Dopo un impatto  traumatico con le popolazioni autoctone, comincia un percorso umano e di comunità, d’integrazione, che scelgo di far scoprire al lettore e  che lascerà una ricca eredità di amicizie,  forti legami,   in qualche caso anche nozze, che sopravvivranno per generazioni. 

 Il romanzo rivive e ripercorre, ricostruisce storiograficamente,  la straordinaria avventura di queste genti raccontando le vicissitudini di un gruppo di donne guidate da due figure emblematiche – davvero vissute – di una maestra e di un parroco, che pure a un tratto pare vogliano abbandonare i compaesani, ma non sarà ovviamente così. Anche la docente pare volerli abbandonare ma lo stesso vale per lei: non sarà così (è sempre la ragazza, pur autorevole, che si chiede perché all’arrivo a destinazione, non può condividere completamente la sorte con i compaesani, ma non svelo altro). L’operato di queste due figure è volto agli stessi intenti ma entrambi ne sono all’oscuro.

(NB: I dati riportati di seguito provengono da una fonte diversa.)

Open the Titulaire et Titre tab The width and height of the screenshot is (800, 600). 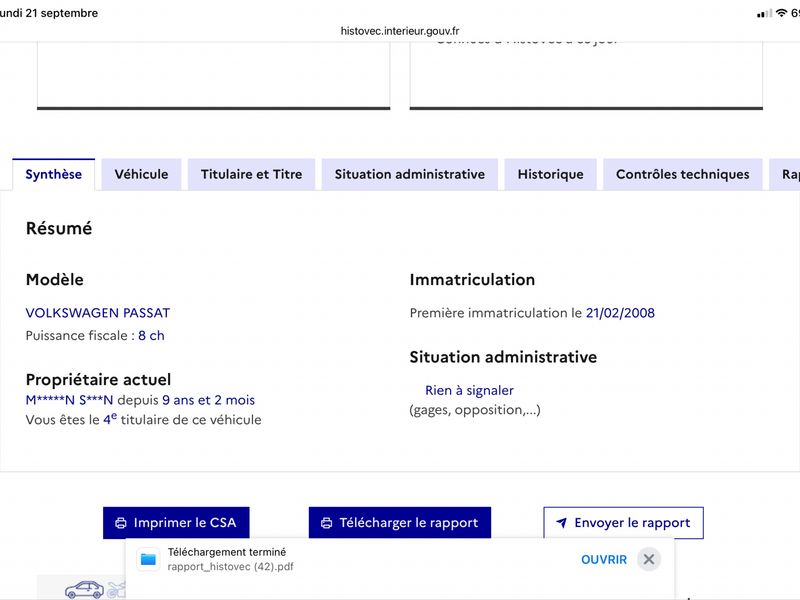click(252, 174)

Trovano sul loro cammino le stesse persone che li metteranno in comunicazione.  La chiesa della Madonna Nera sarà luogo di incontro e confronto per tutta la gente. Attingendo a un’imponente archivio di lettere, diari e documenti ufficiali, la narrazione restituisce uno spaccato, un quadro inedito di un dramma inimmaginabile, per certi versi assimilabile ad alcuni odierni. L’integrazione e l’emancipazione, superando indicibili difficoltà fino al momento del rientro a casa, riguardano soprattutto la figura femminile delocalizzata senza mariti perché al fronte che, costretta dagli eventi bellicosi deve e riesce a  rivestire tutti i ruoli sociali indispensabili: capofamiglia, lavoratrice, amministratrice e madre. Deve e riesce a crescere i figli e a mantenere vivi i legami delle comunità, conquistandosi un ruolo nuovo.

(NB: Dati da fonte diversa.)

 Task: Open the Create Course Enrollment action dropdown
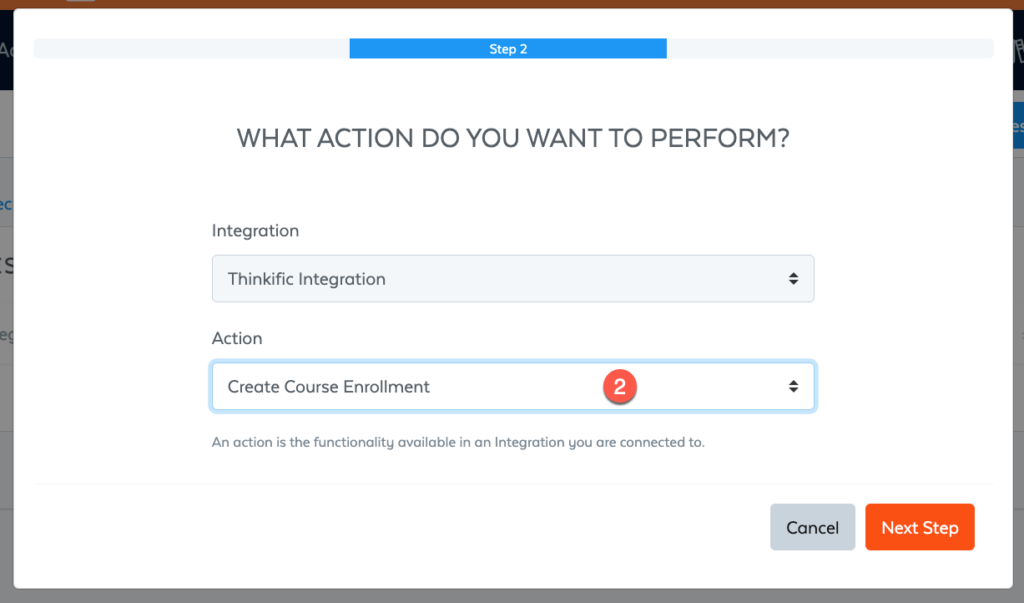coord(513,387)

“Naturalmente il romanzo s’è preso alcune libertà. Per esempio quella di attribuire ai personaggi nomi di fantasia.  O di distribuire le famiglie in villaggi che non erano quelli della storia. E altre ancora.  Ma – come abbiamo accennato – una maestra  straordinaria che ha fatto iniziare regolarmente ai profughi bambini l’anno scolastico come se niente fosse (e molto altro ancora) è esistita davvero.  Un parroco che s’è assunto le vesti di capo-comune, amministratore e guida non solo spirituale è esistito davvero. Un barone che ha ospitato una delle famiglie di profughi è esistito davvero. L’incontro delle donne trentine con Lenin c’è stato davvero. Come pure è vero lo stratagemma ideato per far rientrare dal fronte tutti gli uomini della valle anticipando quella che anni dopo sarebbe divenuta nota come la “Lista di Schindler”. Ed anche un cane enorme che ogni sera accompagnava a casa, nella notte, la giovane operaia di un mulino non è frutto della fantasia. (…) L’unica libertà che il romanzo non poteva prendersi – ovviamente, come per altre situazioni storiche – era quella di dimenticare”.